Known Issues: Complexity
Complexity is the Enemy of Security
This is a common adage when it comes to information security, and multisig is no exception. There are two very important mitigating factors.
Multisig is Not that Complex
It may seem that multisig is quite complex, but much of the complexity is just forcing the important security steps to be done upfront before funds are deposited, which is much more secure than doing it after funds are at risk. In single-key setups, the typical workflow is for a user to setup an insecure wallet (with several single-points-of-failure) and then later attempt to secure it (perhaps as the value of the funds grow). Some users discover to their horror that it is already too late.
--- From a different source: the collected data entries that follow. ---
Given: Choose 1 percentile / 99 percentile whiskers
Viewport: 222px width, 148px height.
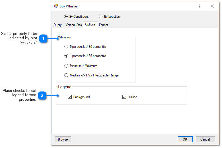Looking at the screenshot, I should [x=66, y=56].
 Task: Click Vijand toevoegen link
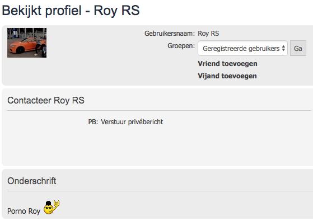pyautogui.click(x=227, y=76)
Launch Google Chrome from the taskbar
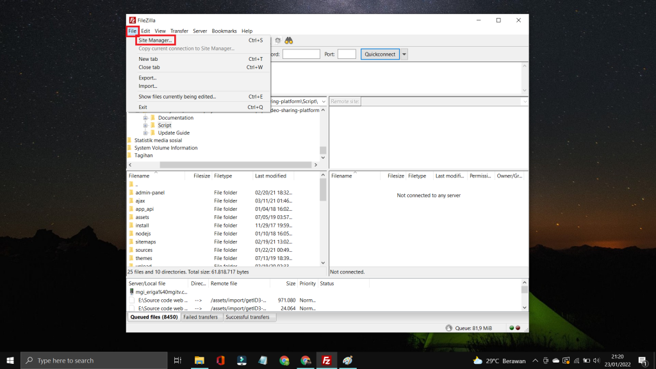Image resolution: width=656 pixels, height=369 pixels. pos(284,360)
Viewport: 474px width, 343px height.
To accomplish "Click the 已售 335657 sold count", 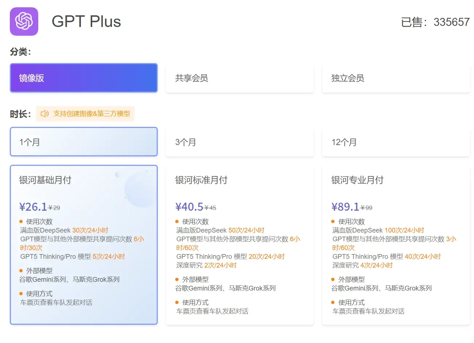I will 435,22.
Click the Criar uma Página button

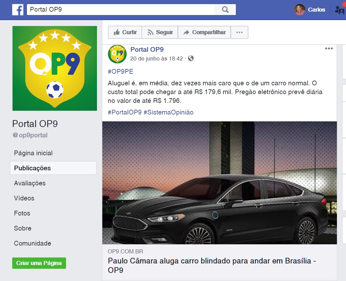pyautogui.click(x=39, y=263)
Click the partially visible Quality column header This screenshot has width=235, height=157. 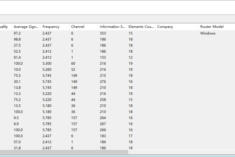[6, 27]
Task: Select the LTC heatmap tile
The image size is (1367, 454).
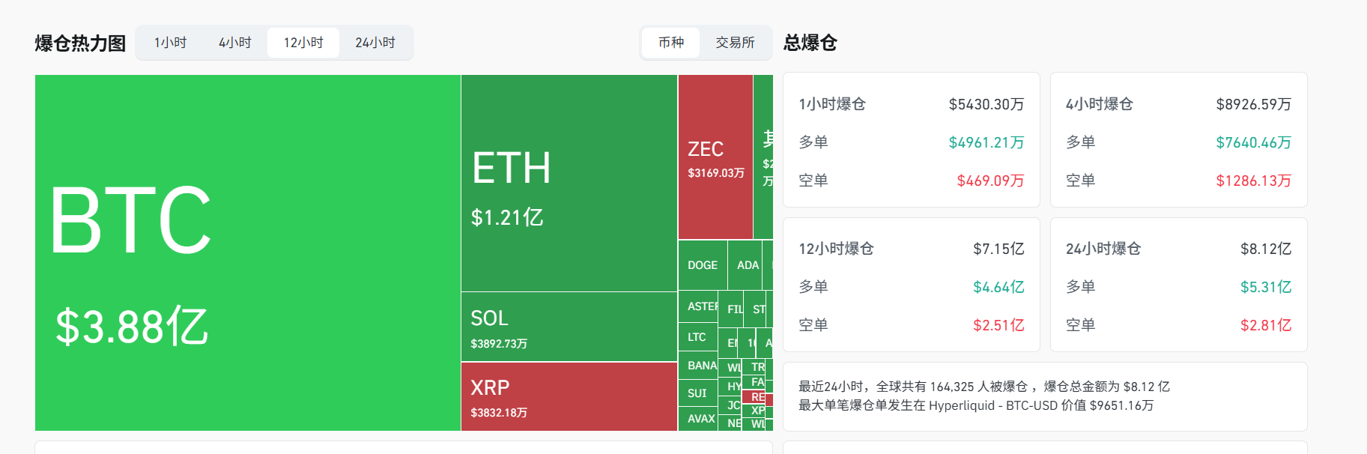Action: pos(697,337)

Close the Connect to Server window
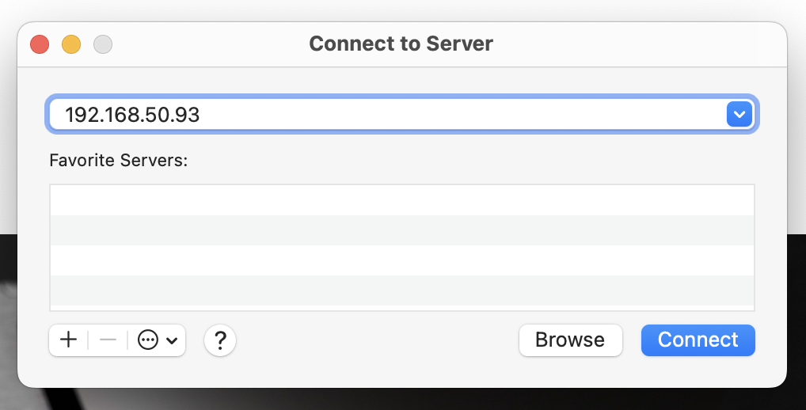(40, 44)
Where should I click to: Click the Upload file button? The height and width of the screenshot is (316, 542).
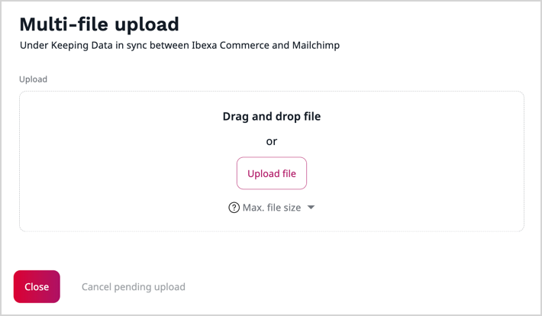click(x=271, y=173)
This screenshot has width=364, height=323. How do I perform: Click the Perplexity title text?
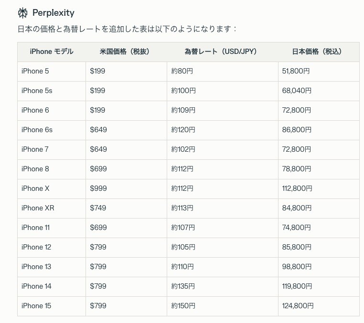coord(53,12)
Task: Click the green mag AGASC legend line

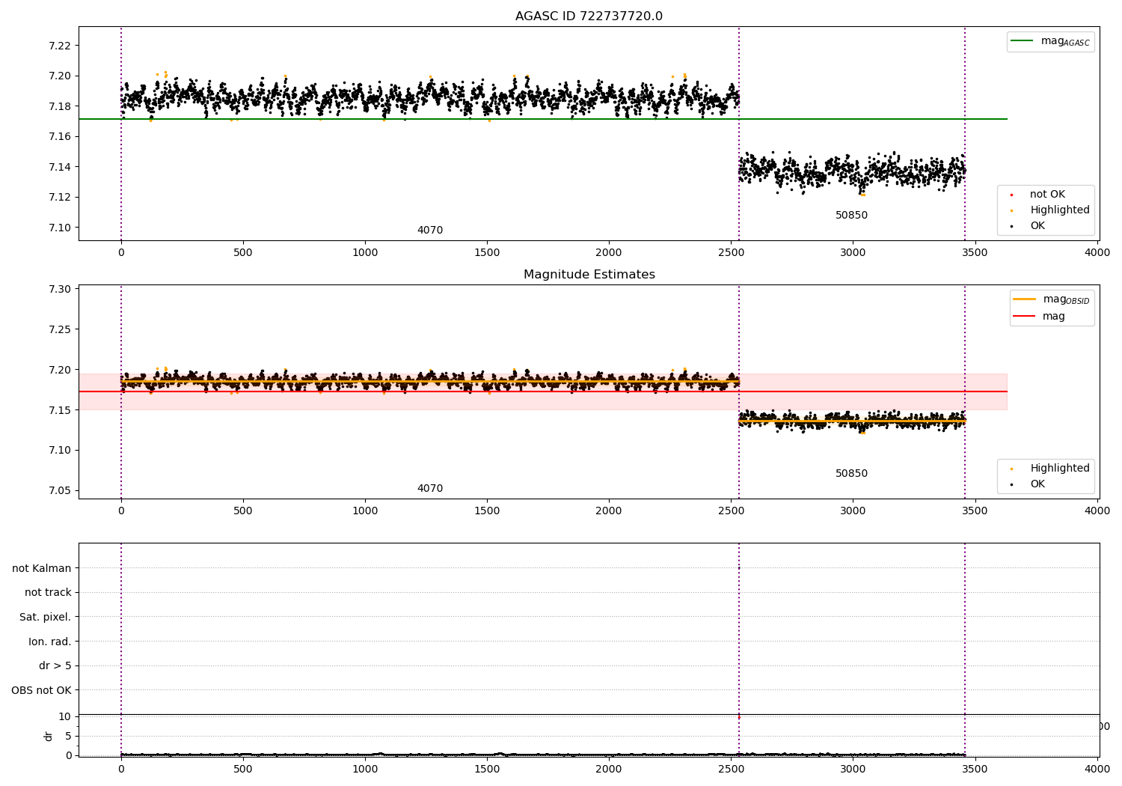Action: click(x=1022, y=41)
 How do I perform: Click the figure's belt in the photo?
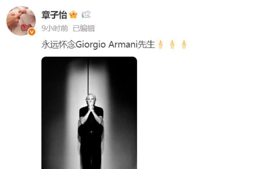[92, 132]
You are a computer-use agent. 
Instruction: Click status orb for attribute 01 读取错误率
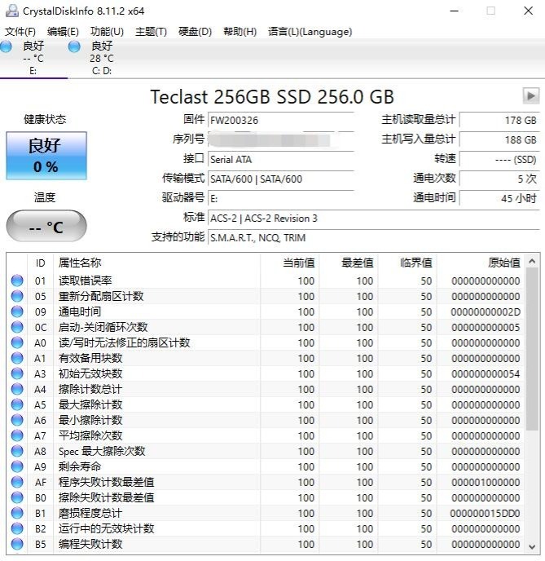[x=17, y=281]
A common example of this workflow might be to use a paper wallet (or paper seed) to receive funds, which has two major issues that a proper multisig scheme is designed to mitigate:
- It is typically not possible to independently verify the source of randomness used to generate private key material. This leaves all funds subject to theft, even if the funds were generated on an airgapped/eternally quarantined machine.
- Verifying the backed-up seed matches the addresses generated requires testing this on a secondary device. If you’re going to do this, you should just use multisig so you can get the benefits of real fault tolerance! See Verifying Your Receive Addresses.
Multisig Recognizes Humans Are Imperfect
It turns out that cryptography in meatspace is very challenging. It is far harder to execute a single-key signature scheme perfectly than it is to execute a multisig scheme decently, and the latter is far more secure than the former (see here for more details).
Limited Airdrop/Fork Support
Because multisig transactions are more complicated, some altcoin airdrops that distributed new coins to bitcoin holders only did so when those bitcoins were secured by a single-key address. Even if those chains did give coins to bitcoin multisig holders, the new coins sometimes had very weak multisig support (effectively trapping those airdropped coins for all but expert users).
Airdrops have become quite rare since 2018 and seem unlikely to make a resurgence, so this issue may have resolved itself.
Limited Message Signing Support
Messages are signed with a private key, and that signature reveals the public key.
There’s no protocol/standard for signing with m-of-n
bitcoin pubkeys (which are represented in address format as a script hash of those pubkeys).
You can read more here.
However, this feature is rarely used in single-key setups, and if it were important a workaround could easily be implemented.